DESCRIPTION OF THE TASK: Run through the data and copy out every line that mentions the word "button".

==*==

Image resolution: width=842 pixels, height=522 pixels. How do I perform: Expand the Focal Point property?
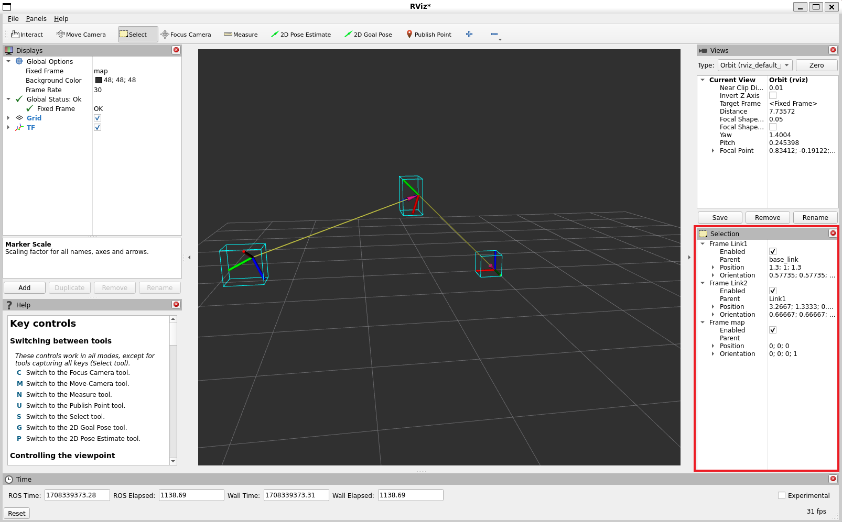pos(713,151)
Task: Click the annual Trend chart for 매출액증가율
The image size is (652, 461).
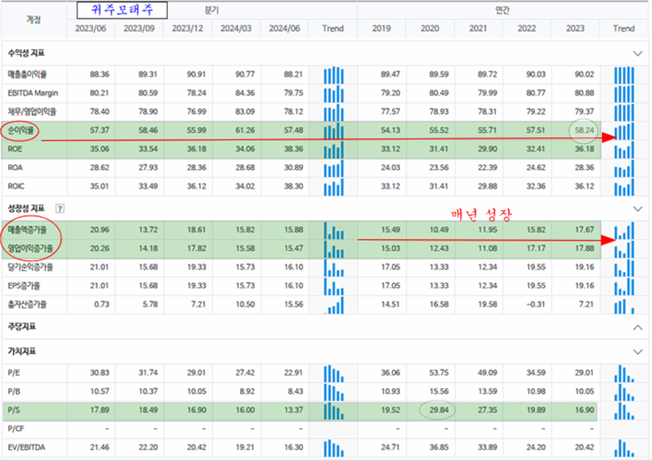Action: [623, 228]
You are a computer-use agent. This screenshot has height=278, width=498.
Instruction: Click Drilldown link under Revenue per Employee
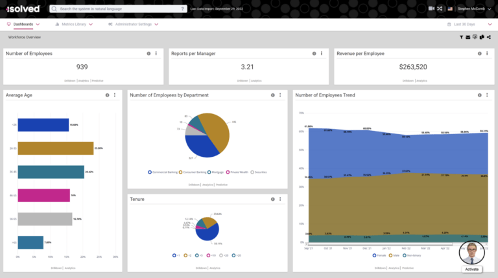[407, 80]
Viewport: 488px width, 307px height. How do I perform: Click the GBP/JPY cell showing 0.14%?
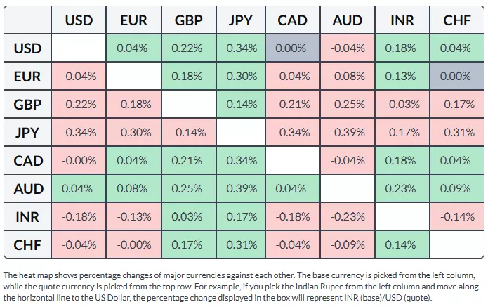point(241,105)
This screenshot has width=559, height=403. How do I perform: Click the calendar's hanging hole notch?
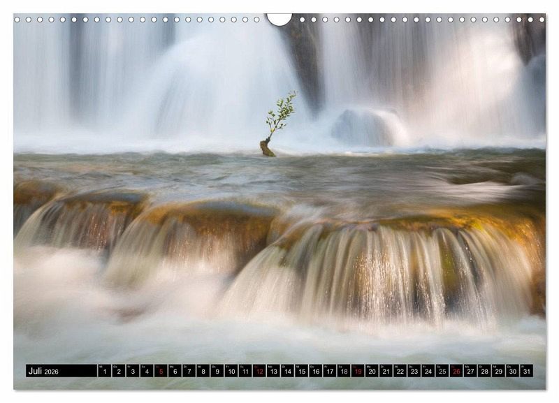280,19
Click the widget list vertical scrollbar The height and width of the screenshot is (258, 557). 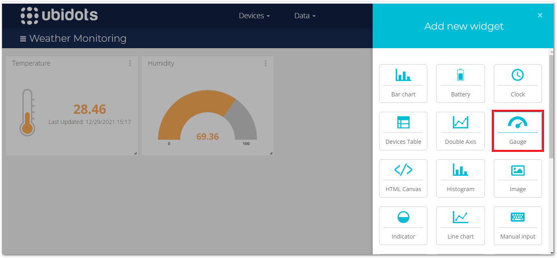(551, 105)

==*==

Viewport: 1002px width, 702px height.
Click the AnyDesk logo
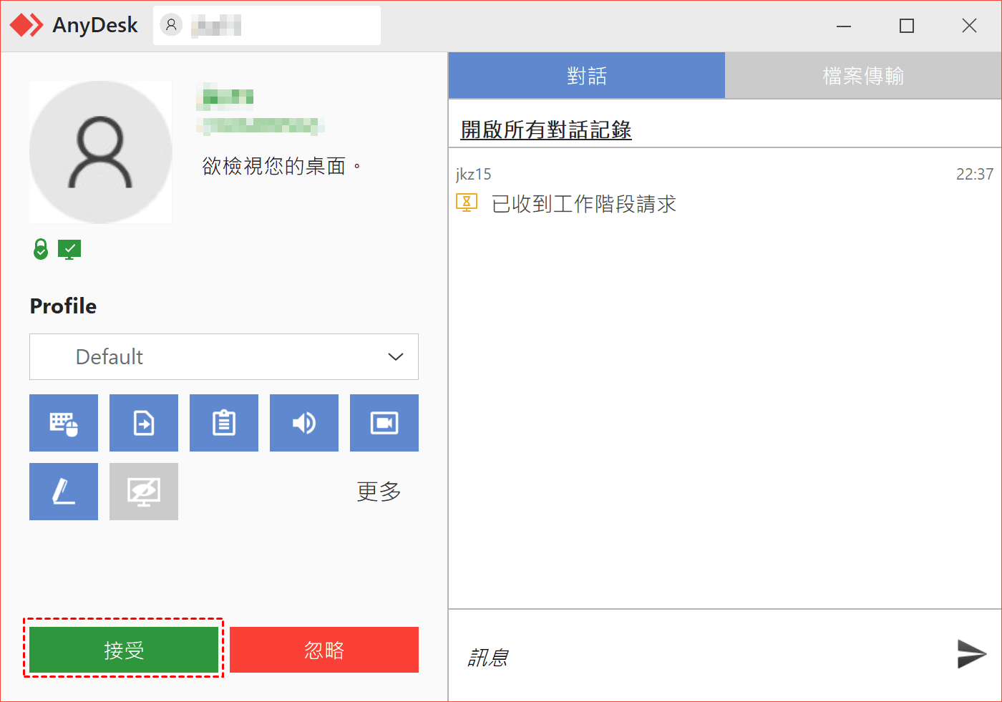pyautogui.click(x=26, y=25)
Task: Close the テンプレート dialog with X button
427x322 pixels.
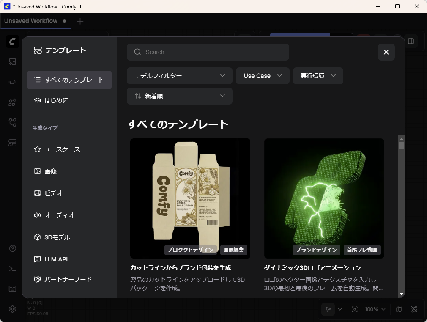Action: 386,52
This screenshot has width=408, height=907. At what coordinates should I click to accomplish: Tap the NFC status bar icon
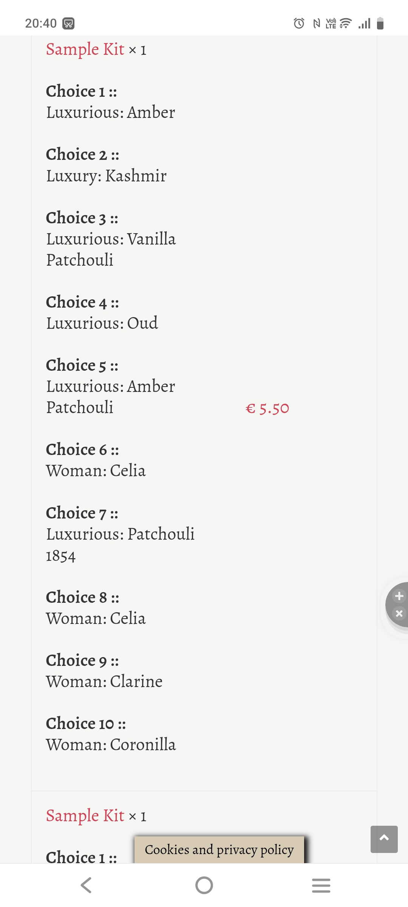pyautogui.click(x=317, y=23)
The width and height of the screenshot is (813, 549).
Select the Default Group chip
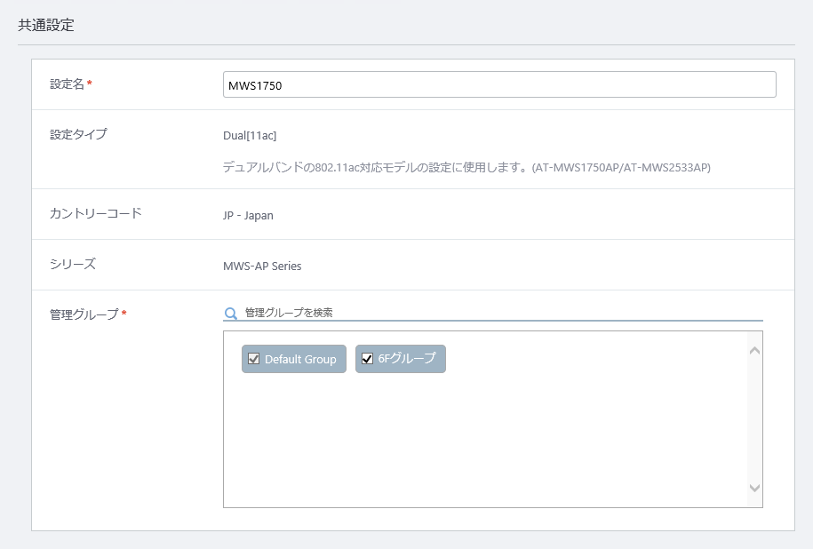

==*==

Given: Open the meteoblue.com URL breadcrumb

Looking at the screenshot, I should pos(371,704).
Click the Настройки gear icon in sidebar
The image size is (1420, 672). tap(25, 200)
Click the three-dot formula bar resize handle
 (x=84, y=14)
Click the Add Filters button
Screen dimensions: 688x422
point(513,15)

==*==

OUTPUT FOR THIS TASK:
Task: Close the テンプレート dialog with X button
Click the Add Filters button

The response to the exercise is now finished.